There was no obvious single reason behind the Dow’s Monday declines, which took the 30-stock index below the 25,000 mark, although those falls came on the back of jitters over rising interest rates on Friday. Those declines extended into the Asian trading session, with major indexes recording significant losses on the day.
Still, some investors were optimistic that recent declines would resemble a short-lived correction.
“This was clearly a stock market phenomenon, that has become disconnected from the economy and the macro-environment,” Jeffrey Kleintop, chief global investment strategist at Charles Schwab told CNBC’s “Squawk Box” on Tuesday.
“What we know so far is that clearly, in the volatility markets, there’s been a disconnect, there was an imbalance of orders and that seems to have led to this spiraling down of markets.
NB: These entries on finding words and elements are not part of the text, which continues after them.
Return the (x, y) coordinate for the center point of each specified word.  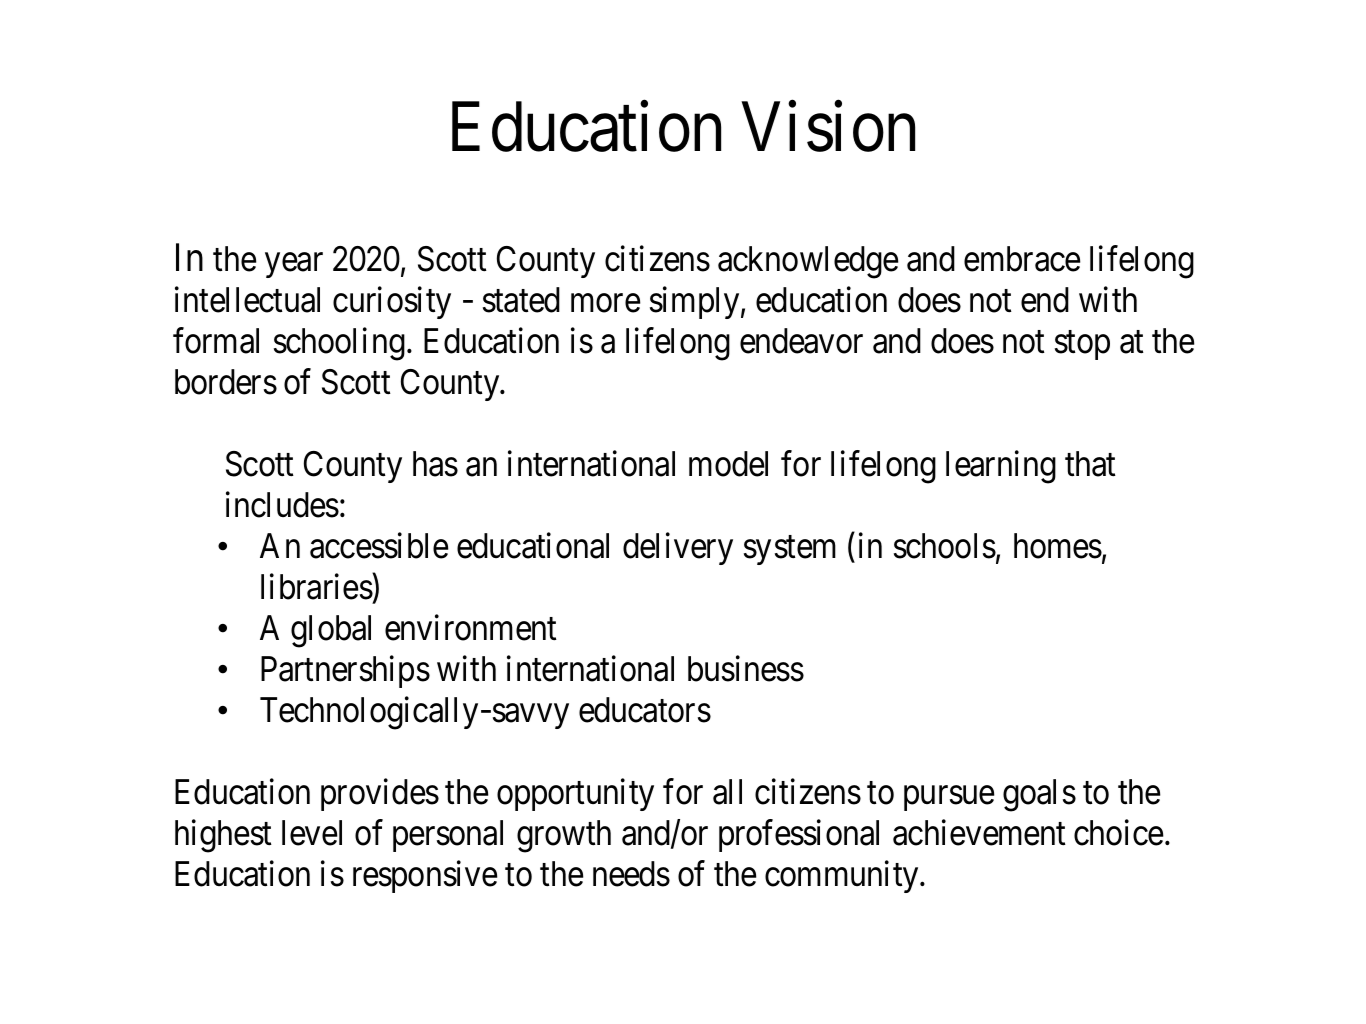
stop (1082, 346)
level (312, 833)
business (746, 669)
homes (1058, 546)
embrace (1022, 259)
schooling (339, 344)
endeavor (801, 341)
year (294, 265)
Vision (828, 127)
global (331, 631)
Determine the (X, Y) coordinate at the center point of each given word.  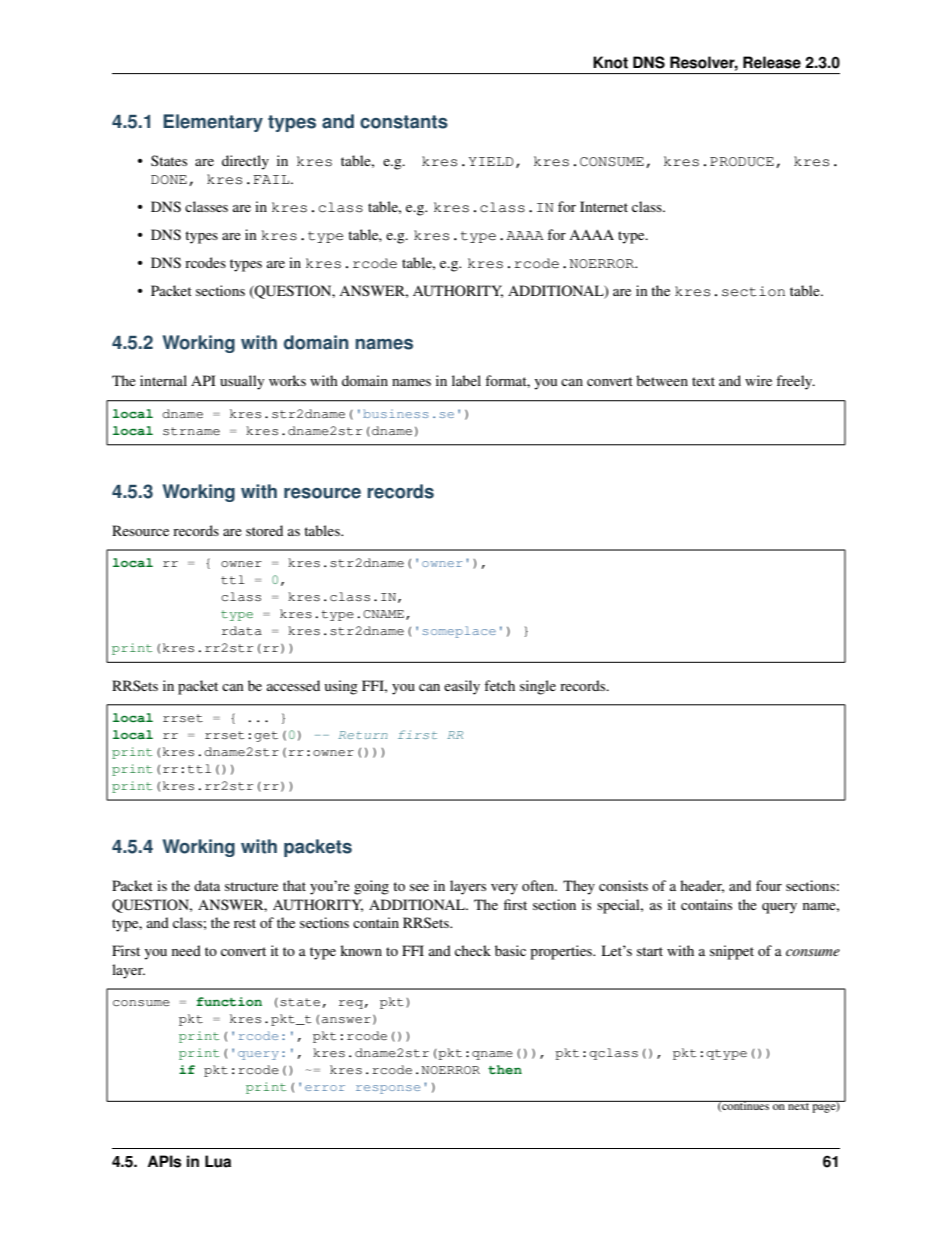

That doesn’t mean it’s over yet, but these things do tend to correct themselves fairly quickly,” he said, adding that recent declines were “just going” to be a pullback.
Suresh Tantia, an investment strategist at Credit Suisse, said the sell-off overnight stateside was driven by algorithms and program selling, highlighting how economic data has remained strong.
“In the next few days, we could see a bit more selling, but this would be a great buying opportunity because nothing has changed fundamentally,” Tantia added.
Others sounded more prudent, warning of volatility ahead.
“I actually think there’s still too much complacency,” Tim Seymour, CIO of Triogem Asset Management, told CNBC’s “Squawk Box.”
“I think that there’s a lot of people that think ‘I can buy this dip and everything’s going to be fine’ and certainly for their sake, I hope it will be. I do think that we have some choppiness before we can put in that bounce,” he added.